1.4.2.3. La suspension de l’application des valeurs

D’après cette stratégie, les anciennes représentations socio-culturelles ne sont plus appliquées dans la vie quotidienne, tandis qu’elles sont revendiquées au niveau des principes. L’exemple que présente l’auteur est celui des jeunes mères tunisiennes et leurs comportements à l’égard de l’allaitement, c’était le cas des femmes travailleuses et celles au foyer. Ainsi, bien que ce fait soit considéré comme désignant « la bonne maman », cela ne les empêche pas de choisir des comportements opposés sous l’influence de l’élévation du niveau

Page 149 socioculturel. Nous pouvons aussi citer l’exemple de certains musulmans tunisiens qui ne pratiquent pas la prière bien qu’ils affirment dans leurs discours son importance. Ici, l’individu échappe au conflit intérieur en se retirant du réel, afin de dire qu’il continue à s’identifier avec cette valeur. D’où l’auteur a constaté que dans la « situation de changement culturel, la fonction expressive et symbolique de la culture se renforce aux dépens de sa fonction normative et pratique ». Eviter les conflits identitaires intérieurs, c’est une mission que certains sujets ne réussissent pas à exécuter, c’est pourquoi, ils choisissent des stratégies de modération afin d’atténuer les tensions de ces conflits et d’échapper à leur situation pénible.
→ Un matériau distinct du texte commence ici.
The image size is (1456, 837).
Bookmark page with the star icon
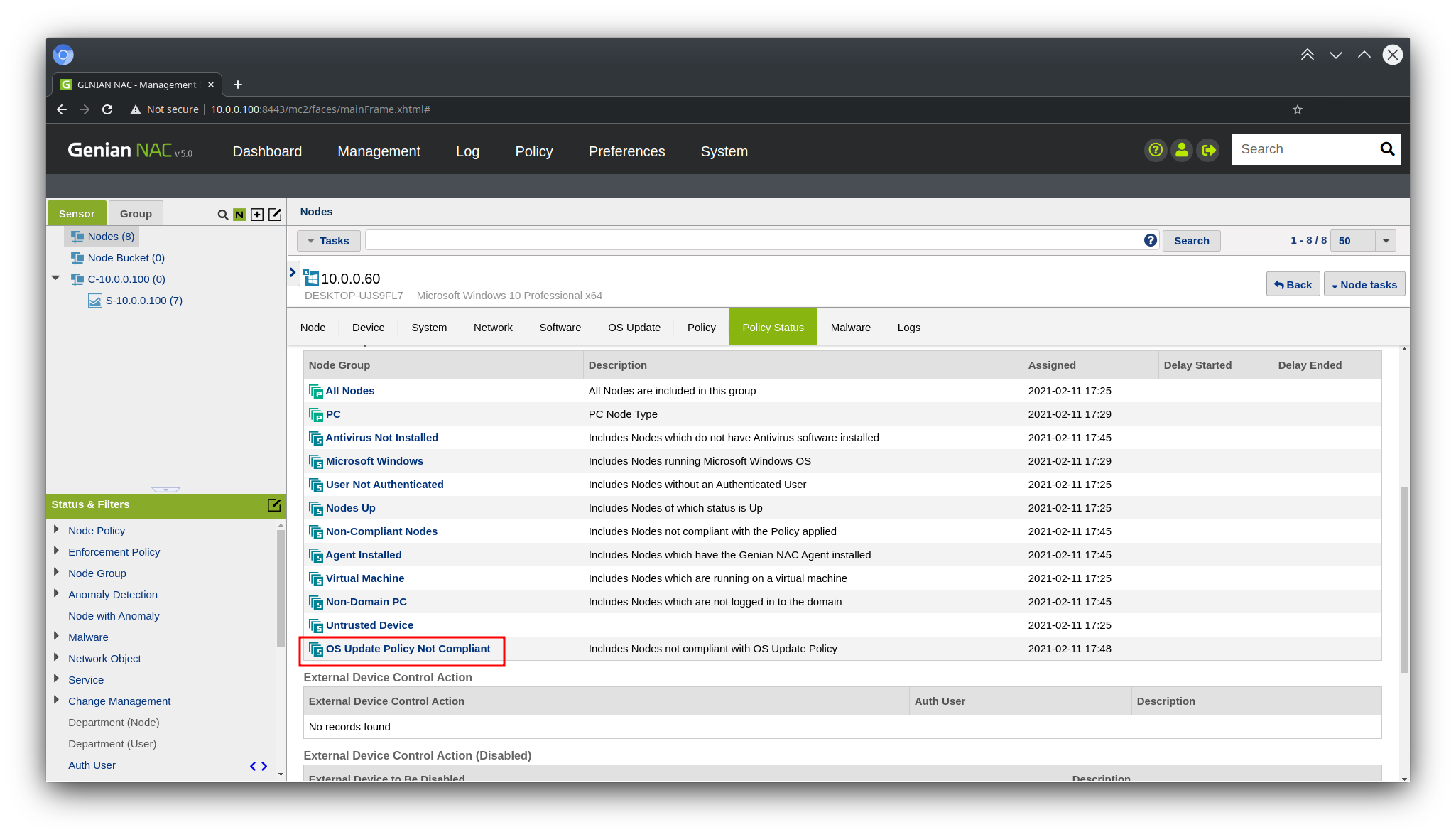pyautogui.click(x=1298, y=109)
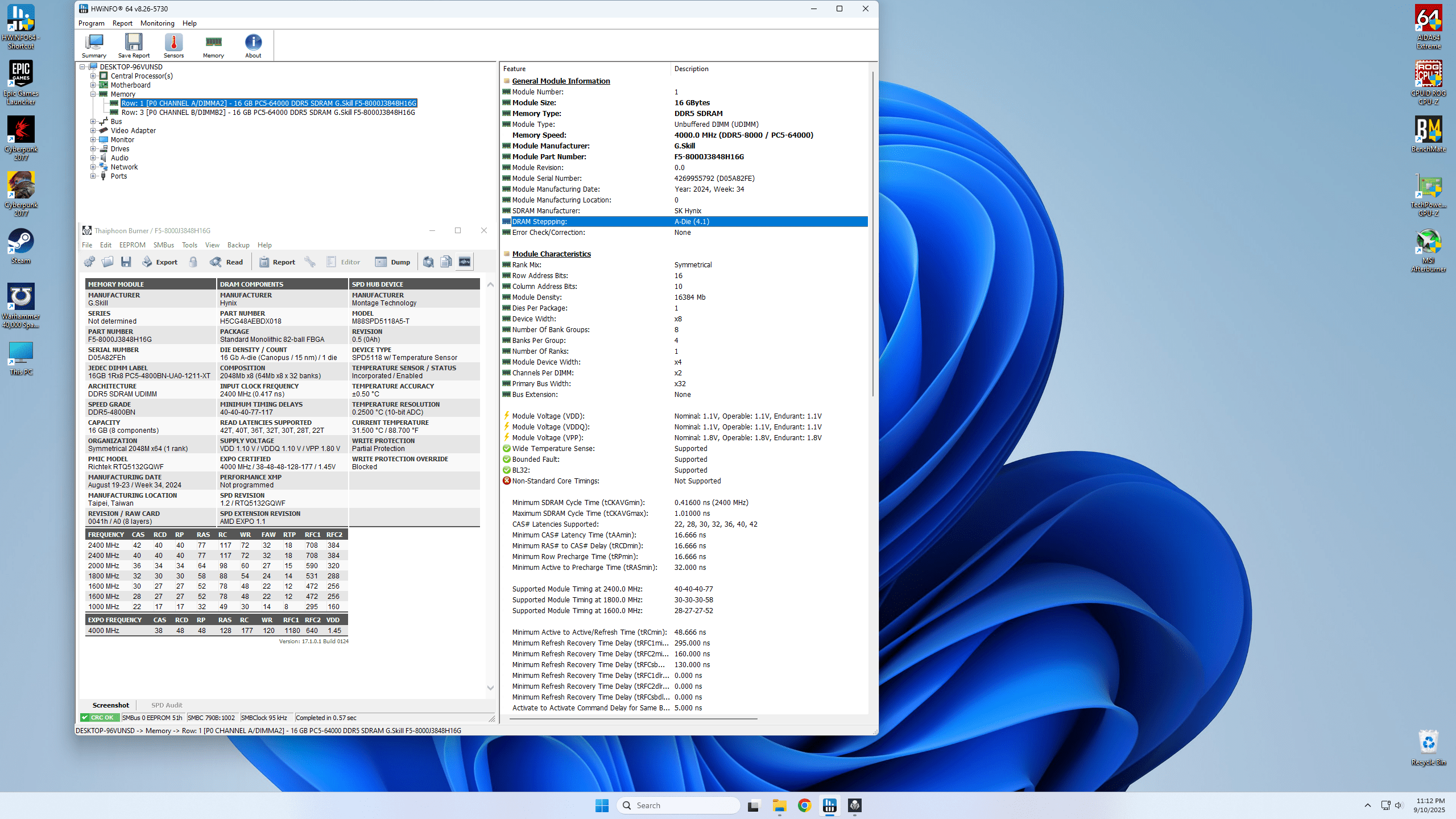Expand the Central Processor(s) tree node
This screenshot has width=1456, height=819.
pyautogui.click(x=93, y=76)
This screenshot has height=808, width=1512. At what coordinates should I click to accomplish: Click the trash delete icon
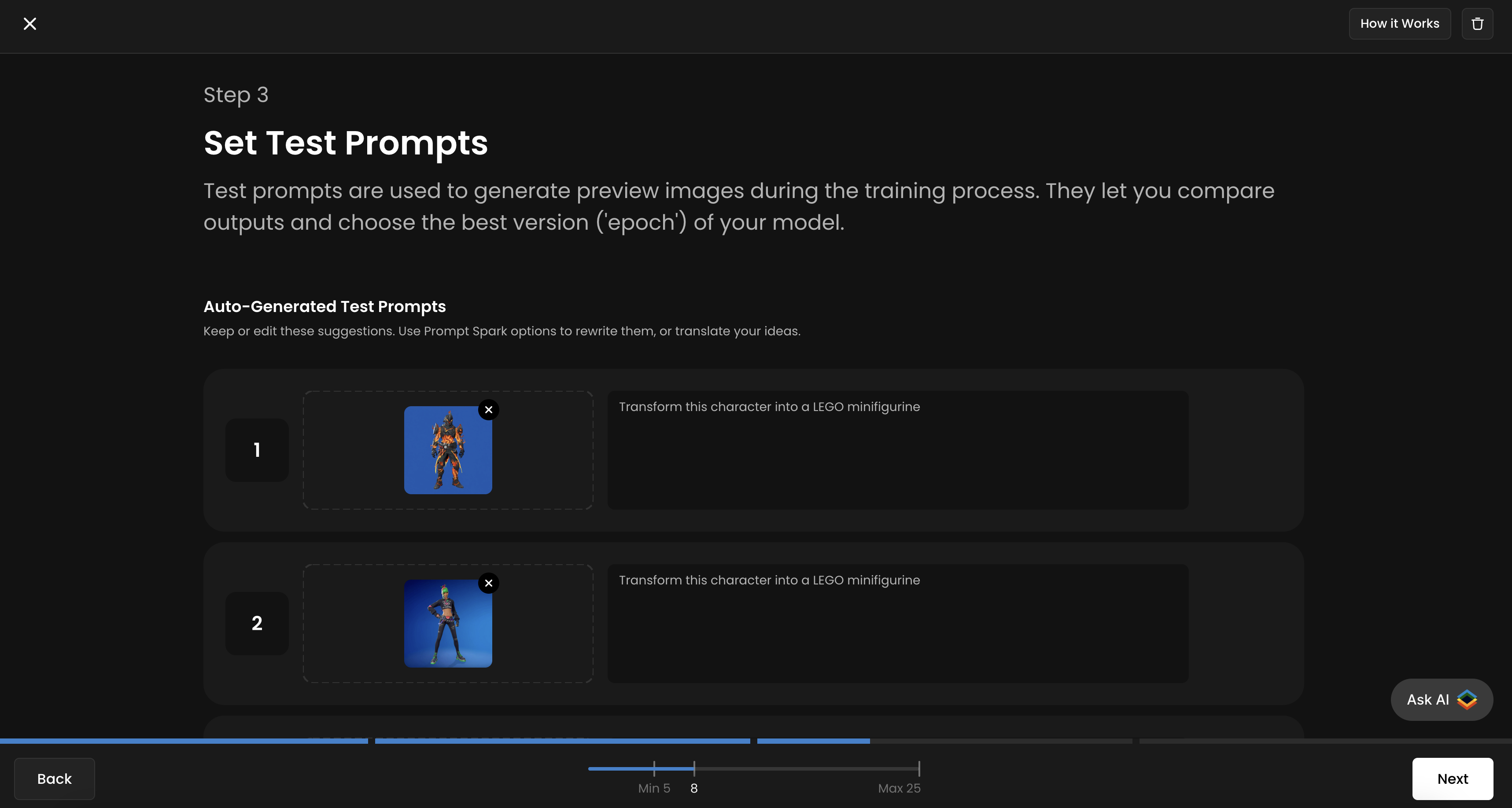[x=1477, y=23]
1.4.3. Les stratégies à cohérence mixte

Pour Camilleri, ce sont les plus problématiques car les individus n’ont pas réussi à résoudre la contradiction au niveau primaire. Dans ce cas les individus vont chercher la similitude sans renoncer à la différence d’où émerge une identité de principe mais polémique revendiquant son affiliation au groupe d’appartenance tout en adoptant la culture du groupe auquel ils refusent de s’affilier. Camilleri emprunte un exemple type, un cas a été observé par Toualbi (1982), c’est celui des cadres algériens de niveau supérieur, vivant une situation de saturation du code moderniste dans l’exercice de leur métier. Ils organisent régulièrement, chez eux, à titre privé, des « séances » d’orthodoxie musulmane. D’après Toualbi, ils cherchent l’immersion compensatrice dans des occupations sursaturées en représentations traditionnelles, ce qui leur permet non seulement d’absorber les sensations de malaise et les sentiments de culpabilité, mais de continuer à pratiquer leur travail » (Hijazi, 2006, p.36). Les stratégies de changement de Camilleri illustrent la capacité d’action du sujet pour faire face à l’environnement pluriculturel et de la plasticité de l’identité en tant que processus dynamiques en constant devenir et redéfinition (Guerraoui, 2008, p.26).